— START OF DATA SHOWN —
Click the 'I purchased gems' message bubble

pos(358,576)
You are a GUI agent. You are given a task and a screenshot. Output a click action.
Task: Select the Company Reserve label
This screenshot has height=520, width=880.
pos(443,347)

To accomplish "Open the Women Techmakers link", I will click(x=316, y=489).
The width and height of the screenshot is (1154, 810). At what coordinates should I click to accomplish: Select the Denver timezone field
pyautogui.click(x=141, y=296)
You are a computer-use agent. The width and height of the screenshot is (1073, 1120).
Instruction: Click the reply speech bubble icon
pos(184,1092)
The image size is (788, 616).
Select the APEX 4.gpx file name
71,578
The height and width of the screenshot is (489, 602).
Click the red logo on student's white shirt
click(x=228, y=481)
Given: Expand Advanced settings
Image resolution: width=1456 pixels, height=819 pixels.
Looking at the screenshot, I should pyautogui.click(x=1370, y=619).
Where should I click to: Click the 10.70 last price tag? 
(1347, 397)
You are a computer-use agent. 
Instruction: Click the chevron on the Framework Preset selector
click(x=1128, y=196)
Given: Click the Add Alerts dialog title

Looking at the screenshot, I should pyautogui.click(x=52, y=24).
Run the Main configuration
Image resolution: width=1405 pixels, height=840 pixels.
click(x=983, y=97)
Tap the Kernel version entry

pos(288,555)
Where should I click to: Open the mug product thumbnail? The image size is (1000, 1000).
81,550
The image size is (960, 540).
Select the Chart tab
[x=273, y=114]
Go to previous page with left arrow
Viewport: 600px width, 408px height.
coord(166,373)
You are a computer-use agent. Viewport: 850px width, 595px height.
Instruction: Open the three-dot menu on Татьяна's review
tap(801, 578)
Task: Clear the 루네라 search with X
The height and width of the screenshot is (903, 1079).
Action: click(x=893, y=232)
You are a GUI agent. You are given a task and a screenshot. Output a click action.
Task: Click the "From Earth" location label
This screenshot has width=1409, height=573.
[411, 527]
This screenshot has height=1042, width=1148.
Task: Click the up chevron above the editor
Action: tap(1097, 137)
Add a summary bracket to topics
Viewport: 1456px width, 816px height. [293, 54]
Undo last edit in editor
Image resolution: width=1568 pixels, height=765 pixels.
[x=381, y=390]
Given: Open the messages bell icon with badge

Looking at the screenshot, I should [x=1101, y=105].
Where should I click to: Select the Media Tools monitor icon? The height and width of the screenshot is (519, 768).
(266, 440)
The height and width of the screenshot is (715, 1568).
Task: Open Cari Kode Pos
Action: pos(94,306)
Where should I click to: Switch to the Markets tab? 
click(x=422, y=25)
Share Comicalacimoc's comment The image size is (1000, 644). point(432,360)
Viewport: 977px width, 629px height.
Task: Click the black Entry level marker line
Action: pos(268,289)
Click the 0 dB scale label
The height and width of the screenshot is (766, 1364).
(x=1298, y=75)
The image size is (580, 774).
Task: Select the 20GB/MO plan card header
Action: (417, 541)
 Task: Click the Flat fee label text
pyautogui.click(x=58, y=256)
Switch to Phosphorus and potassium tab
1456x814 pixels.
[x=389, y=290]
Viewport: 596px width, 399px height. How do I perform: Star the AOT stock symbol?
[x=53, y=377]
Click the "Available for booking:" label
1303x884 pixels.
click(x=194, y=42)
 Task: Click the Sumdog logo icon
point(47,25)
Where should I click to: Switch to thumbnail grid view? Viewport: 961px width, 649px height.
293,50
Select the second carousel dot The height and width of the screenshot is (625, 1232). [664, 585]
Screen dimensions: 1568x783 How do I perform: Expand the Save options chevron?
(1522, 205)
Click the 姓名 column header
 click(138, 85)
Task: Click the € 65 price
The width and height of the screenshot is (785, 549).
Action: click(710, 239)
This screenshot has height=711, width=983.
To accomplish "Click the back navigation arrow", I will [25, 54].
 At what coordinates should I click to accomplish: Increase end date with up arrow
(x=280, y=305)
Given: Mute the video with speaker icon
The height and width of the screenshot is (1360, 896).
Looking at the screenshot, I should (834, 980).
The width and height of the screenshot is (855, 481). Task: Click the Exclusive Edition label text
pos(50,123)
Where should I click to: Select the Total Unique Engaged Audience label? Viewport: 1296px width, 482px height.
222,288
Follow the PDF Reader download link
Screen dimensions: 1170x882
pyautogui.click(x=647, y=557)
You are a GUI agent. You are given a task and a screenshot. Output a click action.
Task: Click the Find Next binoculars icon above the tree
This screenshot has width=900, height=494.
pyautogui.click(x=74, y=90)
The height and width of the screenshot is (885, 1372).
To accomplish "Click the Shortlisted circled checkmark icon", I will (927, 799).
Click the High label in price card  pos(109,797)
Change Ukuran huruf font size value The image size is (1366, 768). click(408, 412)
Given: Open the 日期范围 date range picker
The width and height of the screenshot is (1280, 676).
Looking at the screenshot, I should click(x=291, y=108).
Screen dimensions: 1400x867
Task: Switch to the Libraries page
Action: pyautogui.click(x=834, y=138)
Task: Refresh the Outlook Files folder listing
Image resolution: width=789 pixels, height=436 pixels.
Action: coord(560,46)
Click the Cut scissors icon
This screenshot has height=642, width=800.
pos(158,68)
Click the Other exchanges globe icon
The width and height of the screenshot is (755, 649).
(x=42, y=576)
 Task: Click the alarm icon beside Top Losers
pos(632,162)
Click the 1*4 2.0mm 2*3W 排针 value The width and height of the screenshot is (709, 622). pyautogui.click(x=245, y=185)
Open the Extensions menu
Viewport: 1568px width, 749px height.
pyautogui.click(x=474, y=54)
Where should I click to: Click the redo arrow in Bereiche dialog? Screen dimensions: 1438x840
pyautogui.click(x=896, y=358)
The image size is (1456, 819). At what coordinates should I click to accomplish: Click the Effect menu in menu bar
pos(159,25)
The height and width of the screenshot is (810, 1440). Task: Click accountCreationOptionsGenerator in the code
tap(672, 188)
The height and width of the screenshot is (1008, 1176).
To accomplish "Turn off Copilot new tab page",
— END OF DATA SHOWN —
- [BRIEF]
Could you arrange every line of the entries above as a Markdown table with two columns, No. and Text, giving each line a row number and leaving out blank lines?

- [EXERCISE ANSWER]
| No. | Text |
|---|---|
| 1 | Click the 'I purchased gems' message bubble |
| 2 | pos(358,576) |
| 3 | You are a GUI agent. You are given a task and a screenshot. Output a click action. |
| 4 | Task: Select the Company Reserve label |
| 5 | This screenshot has height=520, width=880. |
| 6 | pos(443,347) |
| 7 | To accomplish "Open the Women Techmakers link", I will click(x=316, y=489). |
| 8 | The width and height of the screenshot is (1154, 810). At what coordinates should I click to accomplish: Select the Denver timezone field |
| 9 | pyautogui.click(x=141, y=296) |
| 10 | You are a computer-use agent. The width and height of the screenshot is (1073, 1120). |
| 11 | Instruction: Click the reply speech bubble icon |
| 12 | pos(184,1092) |
| 13 | The image size is (788, 616). |
| 14 | Select the APEX 4.gpx file name |
| 15 | 71,578 |
| 16 | The height and width of the screenshot is (489, 602). |
| 17 | Click the red logo on student's white shirt |
| 18 | click(x=228, y=481) |
| 19 | Given: Expand Advanced settings |
| 20 | Image resolution: width=1456 pixels, height=819 pixels. |
| 21 | Looking at the screenshot, I should pyautogui.click(x=1370, y=619). |
| 22 | Where should I click to: Click the 10.70 last price tag?  |
| 23 | (1347, 397) |
| 24 | You are a computer-use agent.  |
| 25 | Instruction: Click the chevron on the Framework Preset selector |
| 26 | click(x=1128, y=196) |
| 27 | Given: Click the Add Alerts dialog title |
| 28 | Looking at the screenshot, I should pyautogui.click(x=52, y=24). |
| 29 | Run the Main configuration |
| 30 | Image resolution: width=1405 pixels, height=840 pixels. |
| 31 | click(x=983, y=97) |
| 32 | Tap the Kernel version entry |
| 33 | pos(288,555) |
| 34 | Where should I click to: Open the mug product thumbnail? The image size is (1000, 1000). |
| 35 | 81,550 |
| 36 | The image size is (960, 540). |
| 37 | Select the Chart tab |
| 38 | [x=273, y=114] |
| 39 | Go to previous page with left arrow |
| 40 | Viewport: 600px width, 408px height. |
| 41 | coord(166,373) |
| 42 | You are a computer-use agent. Viewport: 850px width, 595px height. |
| 43 | Instruction: Open the three-dot menu on Татьяна's review |
| 44 | tap(801, 578) |
| 45 | Task: Clear the 루네라 search with X |
| 46 | The height and width of the screenshot is (903, 1079). |
| 47 | Action: click(x=893, y=232) |
| 48 | You are a GUI agent. You are given a task and a screenshot. Output a click action. |
| 49 | Task: Click the "From Earth" location label |
| 50 | This screenshot has width=1409, height=573. |
| 51 | [411, 527] |
| 52 | This screenshot has height=1042, width=1148. |
| 53 | Task: Click the up chevron above the editor |
| 54 | Action: tap(1097, 137) |
| 55 | Add a summary bracket to topics |
| 56 | Viewport: 1456px width, 816px height. [293, 54] |
| 57 | Undo last edit in editor |
| 58 | Image resolution: width=1568 pixels, height=765 pixels. |
| 59 | [x=381, y=390] |
| 60 | Given: Open the messages bell icon with badge |
| 61 | Looking at the screenshot, I should [x=1101, y=105]. |
| 62 | Where should I click to: Select the Media Tools monitor icon? The height and width of the screenshot is (519, 768). |
| 63 | (266, 440) |
| 64 | The height and width of the screenshot is (715, 1568). |
| 65 | Task: Open Cari Kode Pos |
| 66 | Action: pos(94,306) |
| 67 | Where should I click to: Switch to the Markets tab?  |
| 68 | click(x=422, y=25) |
| 69 | Share Comicalacimoc's comment The image size is (1000, 644). point(432,360) |
| 70 | Viewport: 977px width, 629px height. |
| 71 | Task: Click the black Entry level marker line |
| 72 | Action: pos(268,289) |
| 73 | Click the 0 dB scale label |
| 74 | The height and width of the screenshot is (766, 1364). |
| 75 | (x=1298, y=75) |
| 76 | The image size is (580, 774). |
| 77 | Task: Select the 20GB/MO plan card header |
| 78 | Action: (417, 541) |
| 79 |  Task: Click the Flat fee label text |
| 80 | pyautogui.click(x=58, y=256) |
| 81 | Switch to Phosphorus and potassium tab |
| 82 | 1456x814 pixels. |
| 83 | [x=389, y=290] |
| 84 | Viewport: 596px width, 399px height. How do I perform: Star the AOT stock symbol? |
| 85 | [x=53, y=377] |
| 86 | Click the "Available for booking:" label |
| 87 | 1303x884 pixels. |
| 88 | click(x=194, y=42) |
| 89 |  Task: Click the Sumdog logo icon |
| 90 | point(47,25) |
| 91 | Where should I click to: Switch to thumbnail grid view? Viewport: 961px width, 649px height. |
| 92 | 293,50 |
| 93 | Select the second carousel dot The height and width of the screenshot is (625, 1232). [664, 585] |
| 94 | Screen dimensions: 1568x783 How do I perform: Expand the Save options chevron? |
| 95 | (1522, 205) |
| 96 | Click the 姓名 column header |
| 97 |  click(138, 85) |
| 98 | Task: Click the € 65 price |
| 99 | The width and height of the screenshot is (785, 549). |
| 100 | Action: click(710, 239) |
| 101 | This screenshot has height=711, width=983. |
| 102 | To accomplish "Click the back navigation arrow", I will [25, 54]. |
| 103 |  At what coordinates should I click to accomplish: Increase end date with up arrow |
| 104 | (x=280, y=305) |
| 105 | Given: Mute the video with speaker icon |
| 106 | The height and width of the screenshot is (1360, 896). |
| 107 | Looking at the screenshot, I should (834, 980). |
| 108 | The width and height of the screenshot is (855, 481). Task: Click the Exclusive Edition label text |
| 109 | pos(50,123) |
| 110 | Where should I click to: Select the Total Unique Engaged Audience label? Viewport: 1296px width, 482px height. |
| 111 | 222,288 |
| 112 | Follow the PDF Reader download link |
| 113 | Screen dimensions: 1170x882 |
| 114 | pyautogui.click(x=647, y=557) |
| 115 | You are a GUI agent. You are given a task and a screenshot. Output a click action. |
| 116 | Task: Click the Find Next binoculars icon above the tree |
| 117 | This screenshot has width=900, height=494. |
| 118 | pyautogui.click(x=74, y=90) |
| 119 | The height and width of the screenshot is (885, 1372). |
| 120 | To accomplish "Click the Shortlisted circled checkmark icon", I will (927, 799). |
| 121 | Click the High label in price card  pos(109,797) |
| 122 | Change Ukuran huruf font size value The image size is (1366, 768). click(408, 412) |
| 123 | Given: Open the 日期范围 date range picker |
| 124 | The width and height of the screenshot is (1280, 676). |
| 125 | Looking at the screenshot, I should click(x=291, y=108). |
| 126 | Screen dimensions: 1400x867 |
| 127 | Task: Switch to the Libraries page |
| 128 | Action: pyautogui.click(x=834, y=138) |
| 129 | Task: Refresh the Outlook Files folder listing |
| 130 | Image resolution: width=789 pixels, height=436 pixels. |
| 131 | Action: coord(560,46) |
| 132 | Click the Cut scissors icon |
| 133 | This screenshot has height=642, width=800. |
| 134 | pos(158,68) |
| 135 | Click the Other exchanges globe icon |
| 136 | The width and height of the screenshot is (755, 649). |
| 137 | (x=42, y=576) |
| 138 |  Task: Click the alarm icon beside Top Losers |
| 139 | pos(632,162) |
| 140 | Click the 1*4 2.0mm 2*3W 排针 value The width and height of the screenshot is (709, 622). pyautogui.click(x=245, y=185) |
| 141 | Open the Extensions menu |
| 142 | Viewport: 1568px width, 749px height. |
| 143 | pyautogui.click(x=474, y=54) |
| 144 | Where should I click to: Click the redo arrow in Bereiche dialog? Screen dimensions: 1438x840 |
| 145 | pyautogui.click(x=896, y=358) |
| 146 | The image size is (1456, 819). At what coordinates should I click to accomplish: Click the Effect menu in menu bar |
| 147 | pos(159,25) |
| 148 | The height and width of the screenshot is (810, 1440). Task: Click accountCreationOptionsGenerator in the code |
| 149 | tap(672, 188) |
| 150 | The height and width of the screenshot is (1008, 1176). |
| 151 | To accomplish "Turn off Copilot new tab page", |